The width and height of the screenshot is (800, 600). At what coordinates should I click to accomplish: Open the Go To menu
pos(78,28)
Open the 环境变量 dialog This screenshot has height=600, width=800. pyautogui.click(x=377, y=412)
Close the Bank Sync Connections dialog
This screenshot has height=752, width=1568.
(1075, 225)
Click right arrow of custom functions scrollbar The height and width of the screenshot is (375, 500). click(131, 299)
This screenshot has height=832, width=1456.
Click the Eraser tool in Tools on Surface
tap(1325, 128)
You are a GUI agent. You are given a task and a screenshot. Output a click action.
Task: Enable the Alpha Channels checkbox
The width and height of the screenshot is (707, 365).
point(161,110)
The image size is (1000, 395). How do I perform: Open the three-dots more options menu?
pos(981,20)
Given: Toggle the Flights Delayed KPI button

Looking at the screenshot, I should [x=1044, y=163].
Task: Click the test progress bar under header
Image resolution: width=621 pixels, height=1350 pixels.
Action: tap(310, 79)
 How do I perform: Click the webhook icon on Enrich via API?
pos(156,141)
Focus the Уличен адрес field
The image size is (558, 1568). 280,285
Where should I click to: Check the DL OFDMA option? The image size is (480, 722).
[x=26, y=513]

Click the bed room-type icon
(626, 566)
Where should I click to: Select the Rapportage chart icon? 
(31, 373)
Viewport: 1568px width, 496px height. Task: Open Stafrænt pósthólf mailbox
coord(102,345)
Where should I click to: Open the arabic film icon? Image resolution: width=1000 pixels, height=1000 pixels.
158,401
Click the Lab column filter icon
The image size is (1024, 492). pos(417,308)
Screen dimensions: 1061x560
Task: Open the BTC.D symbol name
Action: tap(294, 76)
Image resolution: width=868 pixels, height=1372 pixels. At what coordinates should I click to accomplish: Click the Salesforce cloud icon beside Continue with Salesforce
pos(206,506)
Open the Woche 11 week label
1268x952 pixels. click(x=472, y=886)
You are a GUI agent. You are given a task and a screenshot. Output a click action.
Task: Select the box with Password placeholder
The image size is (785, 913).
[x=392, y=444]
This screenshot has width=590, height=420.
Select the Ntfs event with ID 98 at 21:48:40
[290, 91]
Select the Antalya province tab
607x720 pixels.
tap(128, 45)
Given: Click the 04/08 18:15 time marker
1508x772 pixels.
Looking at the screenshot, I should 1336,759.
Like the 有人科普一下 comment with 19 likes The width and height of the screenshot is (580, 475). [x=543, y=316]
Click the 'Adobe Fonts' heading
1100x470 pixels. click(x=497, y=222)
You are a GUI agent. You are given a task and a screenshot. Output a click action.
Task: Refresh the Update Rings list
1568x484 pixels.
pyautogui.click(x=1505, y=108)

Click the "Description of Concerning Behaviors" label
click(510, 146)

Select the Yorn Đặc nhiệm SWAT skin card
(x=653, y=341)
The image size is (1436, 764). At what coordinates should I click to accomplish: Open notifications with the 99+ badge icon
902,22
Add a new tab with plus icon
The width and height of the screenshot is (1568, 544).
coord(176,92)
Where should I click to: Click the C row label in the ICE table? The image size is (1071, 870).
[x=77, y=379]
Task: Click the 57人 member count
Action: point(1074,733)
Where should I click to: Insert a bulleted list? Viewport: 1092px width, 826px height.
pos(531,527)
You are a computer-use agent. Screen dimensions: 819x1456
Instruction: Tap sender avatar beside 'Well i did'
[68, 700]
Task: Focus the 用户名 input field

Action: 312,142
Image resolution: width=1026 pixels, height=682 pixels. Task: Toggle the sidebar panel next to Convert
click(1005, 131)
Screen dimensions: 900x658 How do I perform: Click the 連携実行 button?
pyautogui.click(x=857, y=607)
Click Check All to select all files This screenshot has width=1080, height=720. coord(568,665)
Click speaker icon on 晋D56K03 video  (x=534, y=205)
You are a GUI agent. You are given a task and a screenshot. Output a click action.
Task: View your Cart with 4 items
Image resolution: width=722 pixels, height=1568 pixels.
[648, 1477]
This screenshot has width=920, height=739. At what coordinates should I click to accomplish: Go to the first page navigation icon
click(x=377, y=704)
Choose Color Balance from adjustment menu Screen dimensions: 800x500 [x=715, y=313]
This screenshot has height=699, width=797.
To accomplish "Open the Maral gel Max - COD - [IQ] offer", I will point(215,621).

++++++++++

Could you restate the records above word for word?

**Written answer**
The width and height of the screenshot is (800, 600). At what coordinates should I click to accomplish: Open the Go To menu
pos(78,28)
Open the 环境变量 dialog This screenshot has height=600, width=800. pyautogui.click(x=377, y=412)
Close the Bank Sync Connections dialog
This screenshot has height=752, width=1568.
(1075, 225)
Click right arrow of custom functions scrollbar The height and width of the screenshot is (375, 500). click(131, 299)
This screenshot has height=832, width=1456.
Click the Eraser tool in Tools on Surface
tap(1325, 128)
You are a GUI agent. You are given a task and a screenshot. Output a click action.
Task: Enable the Alpha Channels checkbox
The width and height of the screenshot is (707, 365).
point(161,110)
The image size is (1000, 395). How do I perform: Open the three-dots more options menu?
pos(981,20)
Given: Toggle the Flights Delayed KPI button

Looking at the screenshot, I should [x=1044, y=163].
Task: Click the test progress bar under header
Image resolution: width=621 pixels, height=1350 pixels.
Action: tap(310, 79)
 How do I perform: Click the webhook icon on Enrich via API?
pos(156,141)
Focus the Уличен адрес field
The image size is (558, 1568). 280,285
Where should I click to: Check the DL OFDMA option? The image size is (480, 722).
[x=26, y=513]

Click the bed room-type icon
(626, 566)
Where should I click to: Select the Rapportage chart icon? 
(31, 373)
Viewport: 1568px width, 496px height. Task: Open Stafrænt pósthólf mailbox
coord(102,345)
Where should I click to: Open the arabic film icon? Image resolution: width=1000 pixels, height=1000 pixels.
158,401
Click the Lab column filter icon
The image size is (1024, 492). pos(417,308)
Screen dimensions: 1061x560
Task: Open the BTC.D symbol name
Action: tap(294, 76)
Image resolution: width=868 pixels, height=1372 pixels. At what coordinates should I click to accomplish: Click the Salesforce cloud icon beside Continue with Salesforce
pos(206,506)
Open the Woche 11 week label
1268x952 pixels. click(x=472, y=886)
You are a GUI agent. You are given a task and a screenshot. Output a click action.
Task: Select the box with Password placeholder
The image size is (785, 913).
[x=392, y=444]
This screenshot has width=590, height=420.
Select the Ntfs event with ID 98 at 21:48:40
[290, 91]
Select the Antalya province tab
607x720 pixels.
tap(128, 45)
Given: Click the 04/08 18:15 time marker
1508x772 pixels.
Looking at the screenshot, I should 1336,759.
Like the 有人科普一下 comment with 19 likes The width and height of the screenshot is (580, 475). [x=543, y=316]
Click the 'Adobe Fonts' heading
1100x470 pixels. click(x=497, y=222)
You are a GUI agent. You are given a task and a screenshot. Output a click action.
Task: Refresh the Update Rings list
1568x484 pixels.
pyautogui.click(x=1505, y=108)

Click the "Description of Concerning Behaviors" label
click(510, 146)

Select the Yorn Đặc nhiệm SWAT skin card
(x=653, y=341)
The image size is (1436, 764). At what coordinates should I click to accomplish: Open notifications with the 99+ badge icon
902,22
Add a new tab with plus icon
The width and height of the screenshot is (1568, 544).
coord(176,92)
Where should I click to: Click the C row label in the ICE table? The image size is (1071, 870).
[x=77, y=379]
Task: Click the 57人 member count
Action: point(1074,733)
Where should I click to: Insert a bulleted list? Viewport: 1092px width, 826px height.
pos(531,527)
You are a computer-use agent. Screen dimensions: 819x1456
Instruction: Tap sender avatar beside 'Well i did'
[68, 700]
Task: Focus the 用户名 input field

Action: 312,142
Image resolution: width=1026 pixels, height=682 pixels. Task: Toggle the sidebar panel next to Convert
click(1005, 131)
Screen dimensions: 900x658 How do I perform: Click the 連携実行 button?
pyautogui.click(x=857, y=607)
Click Check All to select all files This screenshot has width=1080, height=720. coord(568,665)
Click speaker icon on 晋D56K03 video  (x=534, y=205)
You are a GUI agent. You are given a task and a screenshot. Output a click action.
Task: View your Cart with 4 items
Image resolution: width=722 pixels, height=1568 pixels.
[648, 1477]
This screenshot has width=920, height=739. At what coordinates should I click to accomplish: Go to the first page navigation icon
click(x=377, y=704)
Choose Color Balance from adjustment menu Screen dimensions: 800x500 [x=715, y=313]
This screenshot has height=699, width=797.
To accomplish "Open the Maral gel Max - COD - [IQ] offer", I will point(215,621).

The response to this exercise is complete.